LED settings - Color order/swap illogical?

I was setting up the new GOVEE Outdoor Permanent Lights 2 (WS2814A Chip, physically confirmed) last night and really got confused with the Color Order/Swap behaviour.

So what works is Color Order BGR, Swap G&W

However, this makes no sense because
Selecting BGR with no swap has G and R working correctly, it is Blue swapped with White at that stage, but you need to swap G/W in WLED for it to work correctly.

This is surely incorrect?

The chip datasheet says the order is RGBW (sent in that order, high byte first)… so even if I presume some endian order on WLEDs behalf, I can’t figure out any context which explains the behaviour.

As an aside, maybe the color order/swap fields could be deprecated and instead just have a number of drop downs for ‘order’ instead, the number of drop downs and the options could be dynamically set according to the chip selected…

e.g. if you select SK6812/WS2814, you would get 4 drop downs (labelled 1,2,3,4) under a heading ‘order’ and each drop down will have R,G,B,W as an option, prefilled with 1 = R, 2 = G, 3 = B, 4 = W which matches the datasheet…
This means that through simple logic, you can set the colour to Red, if that physically appears blue, then you go to the Order 1 drop down and change it from Red to Blue… this would give a simple process for people to deal with non-default configurations with minimal logic required.

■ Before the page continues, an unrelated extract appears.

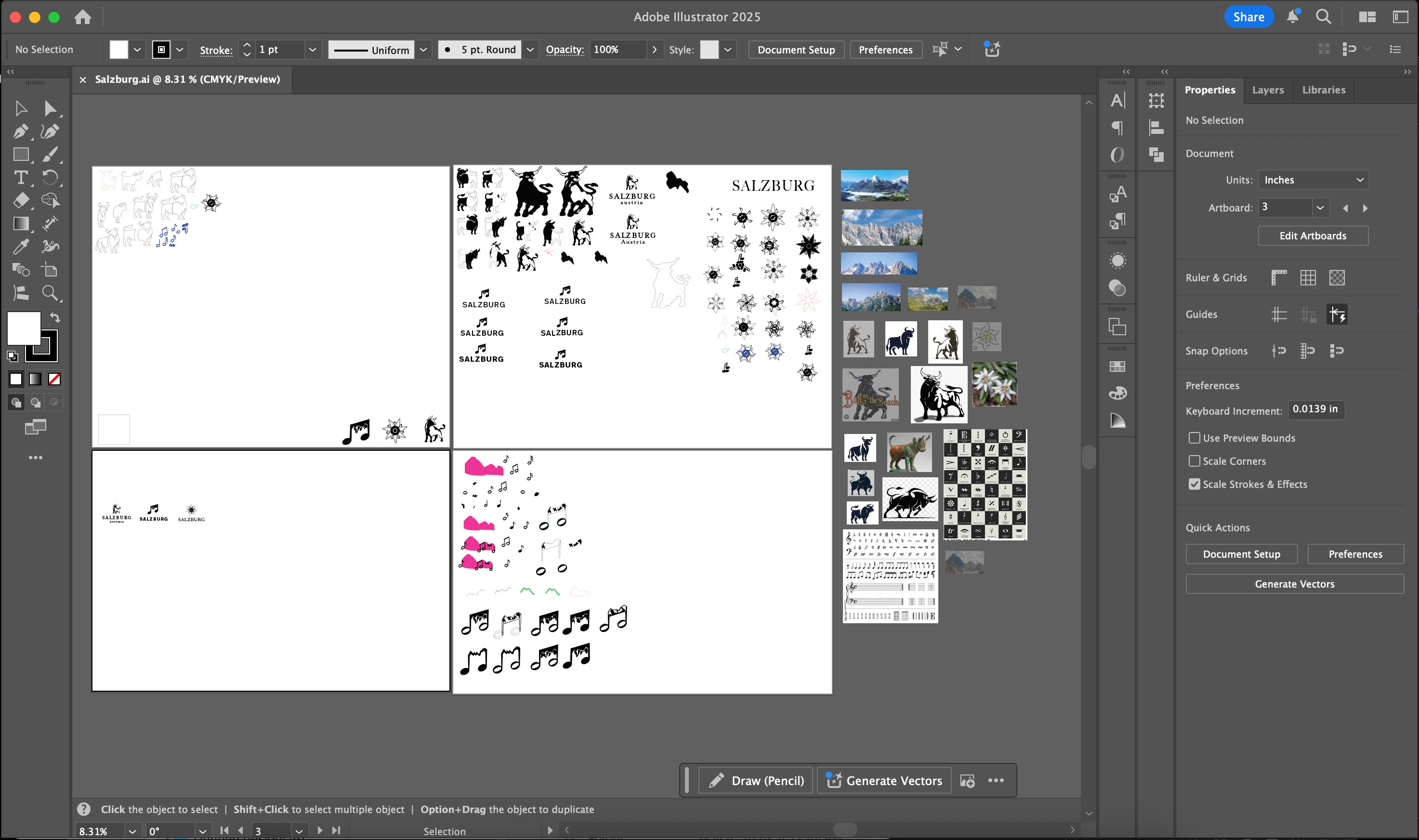Open the zoom level dropdown

tap(132, 831)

I have the same issue for my FW1906 strip. Each manufacturing of the Ledstrip can make its own mapping. So you should pic the colour order according to the Ledstrip not the led-IC.

The mind boggles as to what electronics engineer picks up a data sheet with OUT R, OUT G, OUT B, OUTW and deliberately mixes those up to the individual LED elements… :slight_smile:

It depends on the coding of the IC and the layout of the Ledstrip (optimal routing of the copper lines). The strips i have use an ic with R1,G1,B1,R2,G2,B2. So you can choose were you want to put RGB and the two white channels.
The final design is ugly from a logical point of view. Green, not used, warm white, white, Blue, Red.
So the easy way is to map the 5 options to the IC ports in WLED when you test your ledstrip.